'''
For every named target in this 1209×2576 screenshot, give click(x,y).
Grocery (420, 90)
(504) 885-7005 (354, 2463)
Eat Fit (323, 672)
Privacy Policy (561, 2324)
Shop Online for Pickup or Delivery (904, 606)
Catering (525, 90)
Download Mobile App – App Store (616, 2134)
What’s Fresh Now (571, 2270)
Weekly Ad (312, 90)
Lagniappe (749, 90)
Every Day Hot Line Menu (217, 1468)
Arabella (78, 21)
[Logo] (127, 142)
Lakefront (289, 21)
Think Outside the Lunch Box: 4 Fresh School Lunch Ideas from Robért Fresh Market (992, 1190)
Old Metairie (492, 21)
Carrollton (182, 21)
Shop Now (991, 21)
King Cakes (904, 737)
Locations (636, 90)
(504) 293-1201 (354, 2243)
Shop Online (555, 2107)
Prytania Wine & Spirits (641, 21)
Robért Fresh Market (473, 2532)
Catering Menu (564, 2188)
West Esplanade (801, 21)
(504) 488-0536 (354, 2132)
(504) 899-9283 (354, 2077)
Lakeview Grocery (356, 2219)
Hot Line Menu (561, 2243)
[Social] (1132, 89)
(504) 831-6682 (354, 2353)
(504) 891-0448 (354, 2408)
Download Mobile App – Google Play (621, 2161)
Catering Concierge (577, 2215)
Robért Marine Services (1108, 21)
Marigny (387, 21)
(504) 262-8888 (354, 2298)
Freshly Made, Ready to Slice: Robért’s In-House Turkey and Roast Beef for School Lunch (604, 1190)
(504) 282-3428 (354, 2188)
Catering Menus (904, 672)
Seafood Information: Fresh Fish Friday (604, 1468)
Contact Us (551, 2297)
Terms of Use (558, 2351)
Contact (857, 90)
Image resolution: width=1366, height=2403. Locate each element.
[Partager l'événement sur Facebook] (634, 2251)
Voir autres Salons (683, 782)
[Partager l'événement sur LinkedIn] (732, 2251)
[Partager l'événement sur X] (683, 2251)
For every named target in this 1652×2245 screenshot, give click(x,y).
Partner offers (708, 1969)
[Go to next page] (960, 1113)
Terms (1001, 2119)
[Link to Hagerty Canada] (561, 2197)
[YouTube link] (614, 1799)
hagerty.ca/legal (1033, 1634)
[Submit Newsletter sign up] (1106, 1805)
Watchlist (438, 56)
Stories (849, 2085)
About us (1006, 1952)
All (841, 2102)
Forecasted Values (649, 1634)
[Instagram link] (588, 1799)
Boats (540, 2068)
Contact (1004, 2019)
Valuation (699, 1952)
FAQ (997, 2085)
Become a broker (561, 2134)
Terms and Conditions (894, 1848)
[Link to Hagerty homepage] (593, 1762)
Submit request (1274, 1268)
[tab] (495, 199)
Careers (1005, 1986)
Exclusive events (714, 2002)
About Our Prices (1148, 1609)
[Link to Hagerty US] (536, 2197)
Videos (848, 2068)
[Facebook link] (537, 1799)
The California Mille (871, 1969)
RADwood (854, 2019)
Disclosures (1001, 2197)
'''
- What to produce -
Output the entire listing above, character for character.

- Answer area -
For every named target in this 1209×2576 screenshot, give click(x,y).
Grocery (420, 90)
(504) 885-7005 (354, 2463)
Eat Fit (323, 672)
Privacy Policy (561, 2324)
Shop Online for Pickup or Delivery (904, 606)
Catering (525, 90)
Download Mobile App – App Store (616, 2134)
What’s Fresh Now (571, 2270)
Weekly Ad (312, 90)
Lagniappe (749, 90)
Every Day Hot Line Menu (217, 1468)
Arabella (78, 21)
[Logo] (127, 142)
Lakefront (289, 21)
Think Outside the Lunch Box: 4 Fresh School Lunch Ideas from Robért Fresh Market (992, 1190)
Old Metairie (492, 21)
Carrollton (182, 21)
Shop Now (991, 21)
King Cakes (904, 737)
Locations (636, 90)
(504) 293-1201 (354, 2243)
Shop Online (555, 2107)
Prytania Wine & Spirits (641, 21)
Robért Fresh Market (473, 2532)
Catering Menu (564, 2188)
West Esplanade (801, 21)
(504) 488-0536 (354, 2132)
(504) 899-9283 (354, 2077)
Lakeview Grocery (356, 2219)
Hot Line Menu (561, 2243)
[Social] (1132, 89)
(504) 831-6682 (354, 2353)
(504) 891-0448 (354, 2408)
Download Mobile App – Google Play (621, 2161)
Catering Concierge (577, 2215)
Robért Marine Services (1108, 21)
Marigny (387, 21)
(504) 262-8888 (354, 2298)
Freshly Made, Ready to Slice: Robért’s In-House Turkey and Roast Beef for School Lunch (604, 1190)
(504) 282-3428 (354, 2188)
Catering Menus (904, 672)
Seafood Information: Fresh Fish Friday (604, 1468)
Contact Us (551, 2297)
Terms of Use (558, 2351)
Contact (857, 90)
Image resolution: width=1366, height=2403. Locate each element.
[Partager l'événement sur Facebook] (634, 2251)
Voir autres Salons (683, 782)
[Partager l'événement sur LinkedIn] (732, 2251)
[Partager l'événement sur X] (683, 2251)
For every named target in this 1652×2245 screenshot, give click(x,y).
Partner offers (708, 1969)
[Go to next page] (960, 1113)
Terms (1001, 2119)
[Link to Hagerty Canada] (561, 2197)
[YouTube link] (614, 1799)
hagerty.ca/legal (1033, 1634)
[Submit Newsletter sign up] (1106, 1805)
Watchlist (438, 56)
Stories (849, 2085)
About us (1006, 1952)
All (841, 2102)
Forecasted Values (649, 1634)
[Instagram link] (588, 1799)
Boats (540, 2068)
Contact (1004, 2019)
Valuation (699, 1952)
FAQ (997, 2085)
Become a broker (561, 2134)
Terms and Conditions (894, 1848)
[Link to Hagerty homepage] (593, 1762)
Submit request (1274, 1268)
[tab] (495, 199)
Careers (1005, 1986)
Exclusive events (714, 2002)
About Our Prices (1148, 1609)
[Link to Hagerty US] (536, 2197)
Videos (848, 2068)
[Facebook link] (537, 1799)
The California Mille (871, 1969)
RADwood (854, 2019)
Disclosures (1001, 2197)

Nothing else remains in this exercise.